Policjanci zatrzymali 39-letniego kierowcę, który wyprzedził ich z dużą prędkością. Jak później tłumaczył, zrobił to, bo partnerka rzuciła mu takie "wyzwanie". Mężczyzna był pijany. Stracił prawo jazdy, już po raz 10.
Miasteccy policjanci patrolowali oznakowanym radiowozem miejscowość Suchorze (Pomorskie), kiedy nagle z dużą prędkością wyprzedził ich samochód. Funkcjonariuszom udało się zatrzymać 39-letniego kierowcę renault. Obok niego siedziała pasażerka.
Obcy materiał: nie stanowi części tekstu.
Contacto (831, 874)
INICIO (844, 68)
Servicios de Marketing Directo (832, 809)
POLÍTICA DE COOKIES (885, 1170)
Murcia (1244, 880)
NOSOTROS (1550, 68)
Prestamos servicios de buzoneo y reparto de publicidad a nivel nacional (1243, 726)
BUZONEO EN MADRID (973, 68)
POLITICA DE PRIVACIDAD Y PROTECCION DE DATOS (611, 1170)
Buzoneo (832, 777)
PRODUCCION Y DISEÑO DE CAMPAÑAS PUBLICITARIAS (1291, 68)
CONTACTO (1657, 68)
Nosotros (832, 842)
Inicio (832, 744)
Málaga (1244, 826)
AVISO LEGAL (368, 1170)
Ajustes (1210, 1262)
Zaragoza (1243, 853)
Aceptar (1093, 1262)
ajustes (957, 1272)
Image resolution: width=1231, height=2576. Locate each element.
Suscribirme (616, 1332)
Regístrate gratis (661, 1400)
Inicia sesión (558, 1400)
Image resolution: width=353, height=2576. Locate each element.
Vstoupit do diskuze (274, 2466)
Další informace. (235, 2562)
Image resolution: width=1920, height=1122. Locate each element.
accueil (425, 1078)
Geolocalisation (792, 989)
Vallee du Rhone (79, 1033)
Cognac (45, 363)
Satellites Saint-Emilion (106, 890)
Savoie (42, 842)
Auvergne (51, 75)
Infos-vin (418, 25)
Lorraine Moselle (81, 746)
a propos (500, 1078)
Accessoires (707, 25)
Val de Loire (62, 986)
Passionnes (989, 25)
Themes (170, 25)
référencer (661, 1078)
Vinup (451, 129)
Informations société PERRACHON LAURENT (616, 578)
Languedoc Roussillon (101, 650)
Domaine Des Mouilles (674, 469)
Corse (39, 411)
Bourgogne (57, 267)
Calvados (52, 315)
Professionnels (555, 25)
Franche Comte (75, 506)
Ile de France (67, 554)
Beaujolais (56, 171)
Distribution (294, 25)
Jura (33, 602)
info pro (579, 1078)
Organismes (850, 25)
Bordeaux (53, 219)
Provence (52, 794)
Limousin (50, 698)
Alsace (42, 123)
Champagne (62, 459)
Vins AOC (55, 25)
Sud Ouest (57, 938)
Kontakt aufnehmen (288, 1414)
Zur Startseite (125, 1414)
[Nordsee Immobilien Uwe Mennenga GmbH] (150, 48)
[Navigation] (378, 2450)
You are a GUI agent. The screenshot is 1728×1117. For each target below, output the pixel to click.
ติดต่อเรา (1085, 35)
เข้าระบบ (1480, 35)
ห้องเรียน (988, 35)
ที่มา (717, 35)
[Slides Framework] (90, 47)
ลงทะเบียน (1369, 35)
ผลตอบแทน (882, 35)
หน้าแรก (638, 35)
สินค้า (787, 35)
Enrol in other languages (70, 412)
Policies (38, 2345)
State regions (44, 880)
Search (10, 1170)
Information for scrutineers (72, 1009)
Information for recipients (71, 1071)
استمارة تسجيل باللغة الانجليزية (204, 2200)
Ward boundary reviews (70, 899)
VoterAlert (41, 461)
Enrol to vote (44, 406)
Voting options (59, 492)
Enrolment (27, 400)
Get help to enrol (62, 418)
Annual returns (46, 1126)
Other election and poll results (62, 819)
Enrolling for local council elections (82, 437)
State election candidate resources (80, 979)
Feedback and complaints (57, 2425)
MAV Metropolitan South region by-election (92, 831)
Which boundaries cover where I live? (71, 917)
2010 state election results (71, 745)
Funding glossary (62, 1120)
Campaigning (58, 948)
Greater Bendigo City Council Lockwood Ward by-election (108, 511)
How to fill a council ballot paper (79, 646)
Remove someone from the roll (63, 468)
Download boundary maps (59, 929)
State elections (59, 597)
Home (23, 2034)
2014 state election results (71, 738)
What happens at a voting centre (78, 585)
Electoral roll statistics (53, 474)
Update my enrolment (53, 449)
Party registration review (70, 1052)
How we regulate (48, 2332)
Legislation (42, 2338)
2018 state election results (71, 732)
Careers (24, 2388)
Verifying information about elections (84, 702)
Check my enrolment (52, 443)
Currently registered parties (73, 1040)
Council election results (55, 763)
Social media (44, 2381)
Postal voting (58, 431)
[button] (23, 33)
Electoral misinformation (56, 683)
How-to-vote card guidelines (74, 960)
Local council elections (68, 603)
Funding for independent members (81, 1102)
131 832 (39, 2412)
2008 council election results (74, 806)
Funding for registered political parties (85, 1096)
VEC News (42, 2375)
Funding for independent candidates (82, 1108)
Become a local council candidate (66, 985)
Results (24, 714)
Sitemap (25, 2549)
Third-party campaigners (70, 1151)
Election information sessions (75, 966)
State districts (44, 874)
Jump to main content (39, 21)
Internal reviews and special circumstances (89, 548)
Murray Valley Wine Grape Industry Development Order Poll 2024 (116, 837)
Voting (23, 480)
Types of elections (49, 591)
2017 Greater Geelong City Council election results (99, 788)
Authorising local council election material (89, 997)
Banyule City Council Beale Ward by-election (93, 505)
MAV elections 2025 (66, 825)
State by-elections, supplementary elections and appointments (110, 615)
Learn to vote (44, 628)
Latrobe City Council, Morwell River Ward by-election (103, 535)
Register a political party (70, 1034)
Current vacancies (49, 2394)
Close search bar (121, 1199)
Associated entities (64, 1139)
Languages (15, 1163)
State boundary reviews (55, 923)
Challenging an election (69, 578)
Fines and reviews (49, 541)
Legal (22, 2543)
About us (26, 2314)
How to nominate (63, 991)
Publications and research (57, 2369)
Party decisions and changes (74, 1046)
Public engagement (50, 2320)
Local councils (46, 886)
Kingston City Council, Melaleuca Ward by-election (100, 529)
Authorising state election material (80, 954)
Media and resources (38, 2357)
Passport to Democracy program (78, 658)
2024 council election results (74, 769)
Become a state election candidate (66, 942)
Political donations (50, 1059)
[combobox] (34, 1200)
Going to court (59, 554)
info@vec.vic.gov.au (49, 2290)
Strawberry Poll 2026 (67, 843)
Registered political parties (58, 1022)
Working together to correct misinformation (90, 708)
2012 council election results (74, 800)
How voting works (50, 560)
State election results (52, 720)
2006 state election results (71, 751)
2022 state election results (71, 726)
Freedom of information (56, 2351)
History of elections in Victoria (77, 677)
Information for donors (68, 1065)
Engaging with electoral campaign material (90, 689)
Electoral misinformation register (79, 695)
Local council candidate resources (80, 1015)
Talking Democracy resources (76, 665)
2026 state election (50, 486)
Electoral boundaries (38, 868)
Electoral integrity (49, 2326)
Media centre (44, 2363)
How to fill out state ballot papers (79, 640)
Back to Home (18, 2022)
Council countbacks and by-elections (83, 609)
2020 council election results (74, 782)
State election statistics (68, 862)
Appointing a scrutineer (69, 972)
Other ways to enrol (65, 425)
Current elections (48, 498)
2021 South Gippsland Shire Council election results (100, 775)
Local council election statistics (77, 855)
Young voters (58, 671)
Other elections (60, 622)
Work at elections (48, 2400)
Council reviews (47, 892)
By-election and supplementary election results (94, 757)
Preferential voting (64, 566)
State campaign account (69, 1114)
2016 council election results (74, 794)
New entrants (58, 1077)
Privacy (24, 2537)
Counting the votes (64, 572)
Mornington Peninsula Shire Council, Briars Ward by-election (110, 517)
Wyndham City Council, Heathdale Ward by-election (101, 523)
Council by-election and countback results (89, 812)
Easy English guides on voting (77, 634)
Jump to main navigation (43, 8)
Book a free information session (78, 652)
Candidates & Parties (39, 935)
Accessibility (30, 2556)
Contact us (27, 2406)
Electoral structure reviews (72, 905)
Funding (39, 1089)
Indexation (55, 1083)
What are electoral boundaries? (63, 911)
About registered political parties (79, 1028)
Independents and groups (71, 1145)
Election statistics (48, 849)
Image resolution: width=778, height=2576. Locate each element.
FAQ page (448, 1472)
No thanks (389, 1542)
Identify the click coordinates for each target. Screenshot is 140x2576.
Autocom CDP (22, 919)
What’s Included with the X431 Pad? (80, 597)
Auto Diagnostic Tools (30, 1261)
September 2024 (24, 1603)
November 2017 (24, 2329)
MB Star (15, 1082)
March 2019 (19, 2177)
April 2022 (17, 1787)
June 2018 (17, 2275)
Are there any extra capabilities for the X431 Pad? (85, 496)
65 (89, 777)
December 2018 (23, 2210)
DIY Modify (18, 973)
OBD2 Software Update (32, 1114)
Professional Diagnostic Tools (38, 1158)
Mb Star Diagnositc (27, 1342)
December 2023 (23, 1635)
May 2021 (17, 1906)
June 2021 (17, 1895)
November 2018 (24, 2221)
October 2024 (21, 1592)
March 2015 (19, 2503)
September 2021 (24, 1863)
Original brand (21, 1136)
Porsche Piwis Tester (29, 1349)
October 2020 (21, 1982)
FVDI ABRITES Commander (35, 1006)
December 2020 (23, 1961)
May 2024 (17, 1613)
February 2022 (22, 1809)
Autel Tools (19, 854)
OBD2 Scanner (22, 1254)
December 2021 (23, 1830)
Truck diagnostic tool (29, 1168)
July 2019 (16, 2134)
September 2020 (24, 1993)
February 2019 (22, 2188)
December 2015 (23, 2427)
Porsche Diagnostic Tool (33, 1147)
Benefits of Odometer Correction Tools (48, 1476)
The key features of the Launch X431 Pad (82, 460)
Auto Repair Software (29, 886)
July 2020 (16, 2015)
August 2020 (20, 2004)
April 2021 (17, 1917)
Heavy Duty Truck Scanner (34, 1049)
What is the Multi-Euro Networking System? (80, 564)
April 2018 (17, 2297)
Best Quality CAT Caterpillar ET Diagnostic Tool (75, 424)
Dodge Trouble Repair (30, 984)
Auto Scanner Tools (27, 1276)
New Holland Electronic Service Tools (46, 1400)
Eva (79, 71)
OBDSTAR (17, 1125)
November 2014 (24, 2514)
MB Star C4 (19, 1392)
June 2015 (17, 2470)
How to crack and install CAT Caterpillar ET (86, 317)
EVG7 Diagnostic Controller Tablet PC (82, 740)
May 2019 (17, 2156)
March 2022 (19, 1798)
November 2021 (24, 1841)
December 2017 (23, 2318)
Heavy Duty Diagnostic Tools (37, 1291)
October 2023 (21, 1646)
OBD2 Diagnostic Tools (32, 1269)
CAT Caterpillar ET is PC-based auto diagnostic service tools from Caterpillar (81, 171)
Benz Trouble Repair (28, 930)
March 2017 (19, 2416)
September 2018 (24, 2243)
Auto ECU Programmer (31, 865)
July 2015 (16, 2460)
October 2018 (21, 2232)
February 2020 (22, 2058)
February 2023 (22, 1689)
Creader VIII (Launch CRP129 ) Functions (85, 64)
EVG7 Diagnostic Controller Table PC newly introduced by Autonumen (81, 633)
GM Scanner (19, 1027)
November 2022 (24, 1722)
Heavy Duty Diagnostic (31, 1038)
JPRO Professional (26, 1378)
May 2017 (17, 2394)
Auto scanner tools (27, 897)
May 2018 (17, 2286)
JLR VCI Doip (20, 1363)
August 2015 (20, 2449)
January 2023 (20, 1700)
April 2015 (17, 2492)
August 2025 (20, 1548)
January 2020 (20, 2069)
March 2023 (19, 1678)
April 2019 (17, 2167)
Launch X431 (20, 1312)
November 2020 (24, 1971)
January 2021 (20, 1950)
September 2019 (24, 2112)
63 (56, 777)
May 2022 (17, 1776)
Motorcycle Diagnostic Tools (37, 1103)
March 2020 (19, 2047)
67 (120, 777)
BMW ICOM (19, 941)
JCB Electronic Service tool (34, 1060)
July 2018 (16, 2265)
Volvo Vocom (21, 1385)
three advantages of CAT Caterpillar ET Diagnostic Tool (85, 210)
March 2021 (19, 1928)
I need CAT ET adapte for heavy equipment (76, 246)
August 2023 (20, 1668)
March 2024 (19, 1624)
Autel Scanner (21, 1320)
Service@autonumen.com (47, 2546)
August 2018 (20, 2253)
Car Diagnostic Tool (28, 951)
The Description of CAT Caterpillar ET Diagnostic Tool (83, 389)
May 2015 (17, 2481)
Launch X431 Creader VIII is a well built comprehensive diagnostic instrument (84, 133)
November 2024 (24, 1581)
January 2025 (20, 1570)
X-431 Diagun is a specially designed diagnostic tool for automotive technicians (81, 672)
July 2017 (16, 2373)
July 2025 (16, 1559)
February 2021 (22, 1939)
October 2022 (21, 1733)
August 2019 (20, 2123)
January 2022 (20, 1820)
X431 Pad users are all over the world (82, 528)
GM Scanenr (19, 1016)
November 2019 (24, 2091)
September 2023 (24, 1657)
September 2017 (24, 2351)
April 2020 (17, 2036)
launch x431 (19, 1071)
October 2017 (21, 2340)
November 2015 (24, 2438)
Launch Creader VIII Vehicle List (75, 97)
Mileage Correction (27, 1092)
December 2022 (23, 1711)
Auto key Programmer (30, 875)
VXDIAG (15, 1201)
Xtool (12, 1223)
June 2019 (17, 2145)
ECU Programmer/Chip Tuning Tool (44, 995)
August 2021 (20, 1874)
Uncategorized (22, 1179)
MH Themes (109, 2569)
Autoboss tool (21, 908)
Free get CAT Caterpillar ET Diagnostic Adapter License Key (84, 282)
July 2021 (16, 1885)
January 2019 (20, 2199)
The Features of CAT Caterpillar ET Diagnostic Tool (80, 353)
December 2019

- Mężczyzna zaczął tłumaczyć funkcjonariuszom, że nie mógł postąpić inaczej, gdyż "wyzwanie" wyprzedzenia radiowozu rzuciła mu partnerka. Policjanci w czasie rozmowy wyczuli od kierowcy zapach alkoholu. Okazało się, że mężczyzna wsiadł za kierownicę, mając ponad pół promila alkoholu w organizmie - przekazał st. sierż. Dawid Łaszcz z Komendy Powiatowej Policji w Bytowie.
Stracił prawo jazdy już 10 raz
Policjanci zatrzymali mężczyźnie prawo jazdy.
- Ten stwierdził, że to dla niego nic nowego, gdyż wcześniej już dziewięć razy odbierano mu uprawnienia za przekroczenie punktów karnych, co potwierdzili policjanci w systemie - dodał Łaszcz.
Teraz, poza utratą prawa jazdy za kierowanie po alkoholu, 39-latkowi grozi do dwóch lat więzienia.